Former disgraced Republican President Richard Nixon’s “War On Drugs” legacy is alive and well in Lake County, Florida, where the local sheriff decided to produce an anti-drug video to strike fear in the hearts of local drug dealers.
In the video, Lake County Sheriff Peyton Grinnell stands in front of a podium while flanked by two armed and masked deputies. Three of the deputies even appear to be wearing sunglasses (presumably in an effort to look more menacing).
“To the dealers that are pushing this poison, I have a message for you: We’re coming for you,” he said. “As a matter of fact, our undercover agents have already bought heroin from many of you. We are simply awaiting the arrest warrants to be finalized.”
It seemed like Grinnell was feeling especially Trump-like that day, as he went on to threaten the local drug dealers.
“Enjoy trying to sleep at night, wondering if tonight’s the night our SWAT team blows your front door off the hinges,” he said. “We are coming for you.”
Many have spoken out against the video, with one Facebook commenter saying that he was waiting for the sheriff to “saw off some dude’s head with a dull knife.”
Here’s the video.
While the message and imagery may be disturbing, the deeper concerns behind the “war on drugs” are downright terrifying.
Now here’s a REAL public service announcement.
The war on drugs, which Nixon started in 1968, was never about reducing drug use or eliminating illegal drug According to Nixon’s domestic policy chief John Ehrlichman, it was about punishing black people and anti-Vietnam war protesters.

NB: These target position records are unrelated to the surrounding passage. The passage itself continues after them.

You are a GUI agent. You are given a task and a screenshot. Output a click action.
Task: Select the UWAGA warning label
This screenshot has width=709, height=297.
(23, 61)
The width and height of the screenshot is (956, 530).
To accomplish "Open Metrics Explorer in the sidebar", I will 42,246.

“The Nixon campaign in 1968, and the Nixon White House after that, had two enemies: the antiwar left and black people,” former Nixon domestic policy chief John Ehrlichman told Harper’s writer Dan Baum.

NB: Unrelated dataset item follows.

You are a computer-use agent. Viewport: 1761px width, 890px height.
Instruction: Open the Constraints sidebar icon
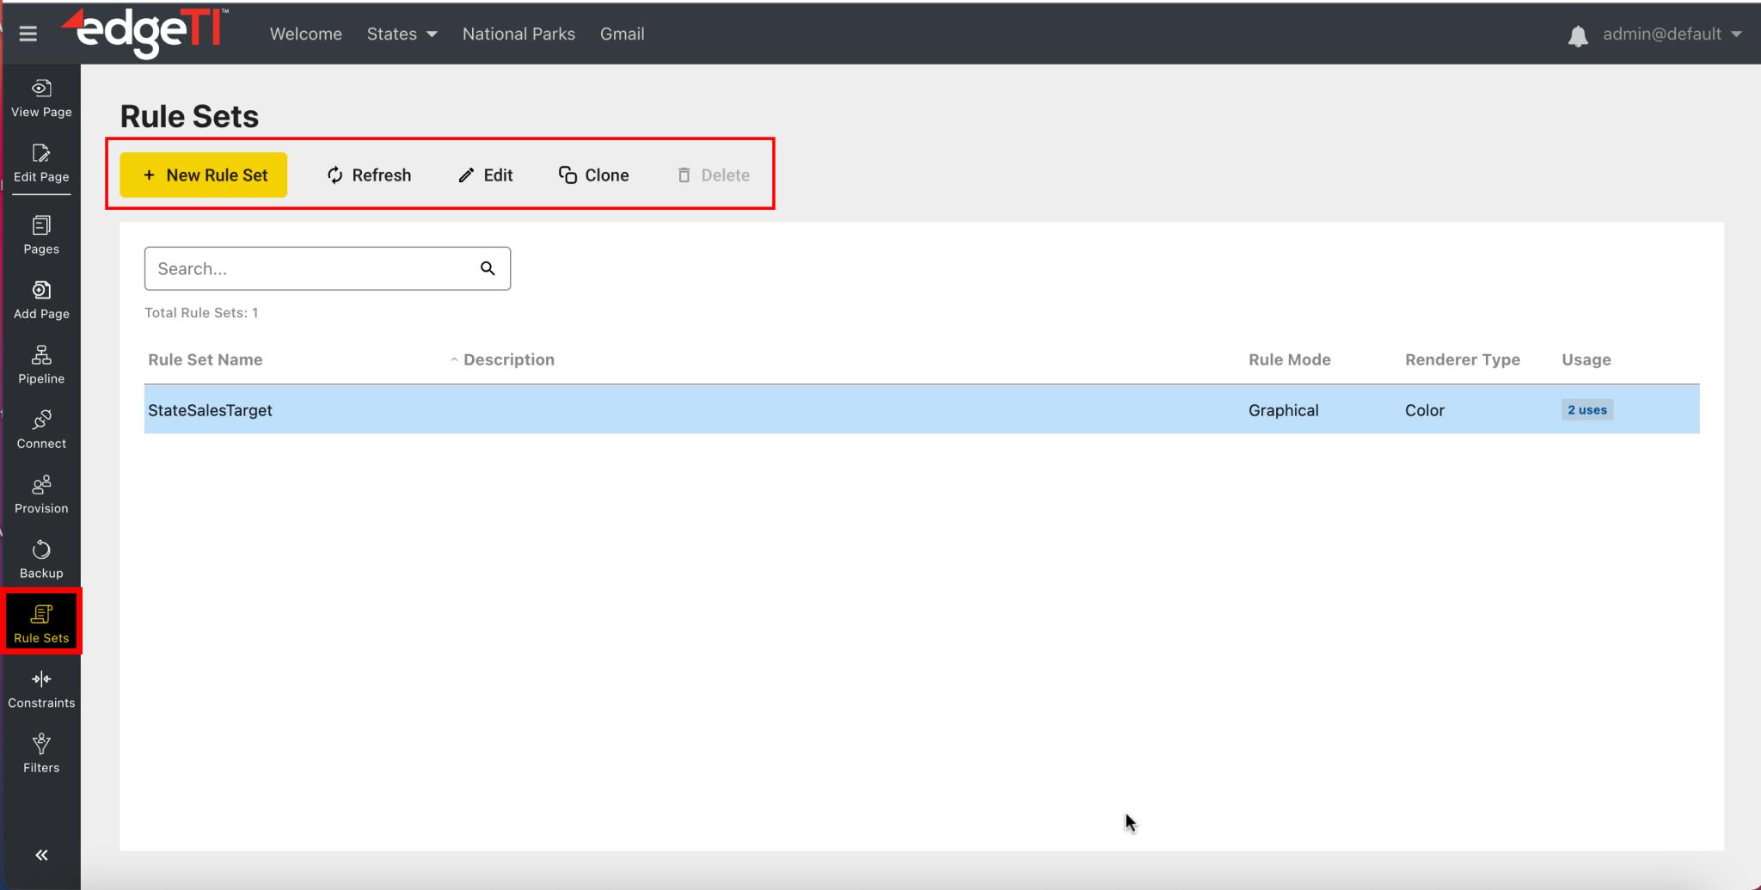[x=40, y=679]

“You understand what I’m saying? We knew we couldn’t make it illegal to be either against the war or black, but by getting the public to associate the hippies with marijuana and blacks with heroin. And then criminalizing both heavily, we could disrupt those communities,” Ehrlichman said. “We could arrest their leaders. raid their homes, break up their meetings, and vilify them night after night on the evening news. Did we know we were lying about the drugs? Of course we did.”
Today Nixon’s so-called “war on drugs” pours in billions of taxpayer dollars into the coffers of U.S. law enforcement agencies, who spend the money on things like military equipment, bonuses, and overtime pay.

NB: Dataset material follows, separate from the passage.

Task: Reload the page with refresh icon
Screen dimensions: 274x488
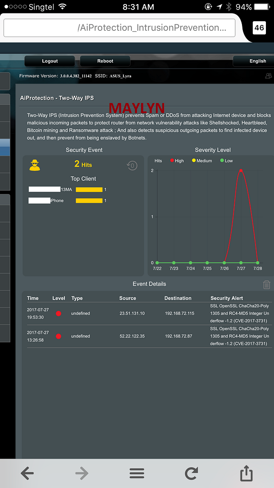Action: pos(192,473)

Numerous corporations also benefit from the “war on drugs,” as offenders are arrested and put through the judicial process. Everything from phone companies (who price gouge inmates criminal rates to talk to loved ones) to corporations who use slav…err I mean cheap prison labor to produce goods at a fraction of the cost.
Meanwhile, law enforcement agencies focus on selective drug enforcement, going after users and dealers in primarily poor minority neighborhoods, while ignoring richer, whiter areas. White drug dealers in more affluent settings, like college campuses, are generally not profiled as much as minorities.
For them, the “War On Drugs” is a never ending trough that enables them to live out Rambo fantasies of blowing front doors off of hinges and arresting “bad guys.” They also make a tidy profit with immoral bonuses known as civil asset forfeiture laws which allow them to keep the money and property of individuals accused of selling drugs. In many cases, the accused doesn’t even have to be convicted of a crime to lose his or her stuff.
Yes, drug dealers are not generally good people. However, they’re not monsters either. In many cases, they are undereducated (in some cases drug addicted) people, from poor communities who have bleak career prospects who are supplying a product that people demand, and if they don’t supply it, someone else will.
Instead of focusing on locking more brown people up, what if the government decided to put those billions into drug rehabilitation and research into a cure for addiction?
Of course, that would mean that corporations and local law enforcement agencies lose out on billions of dollars, and we can’t have that now, can we?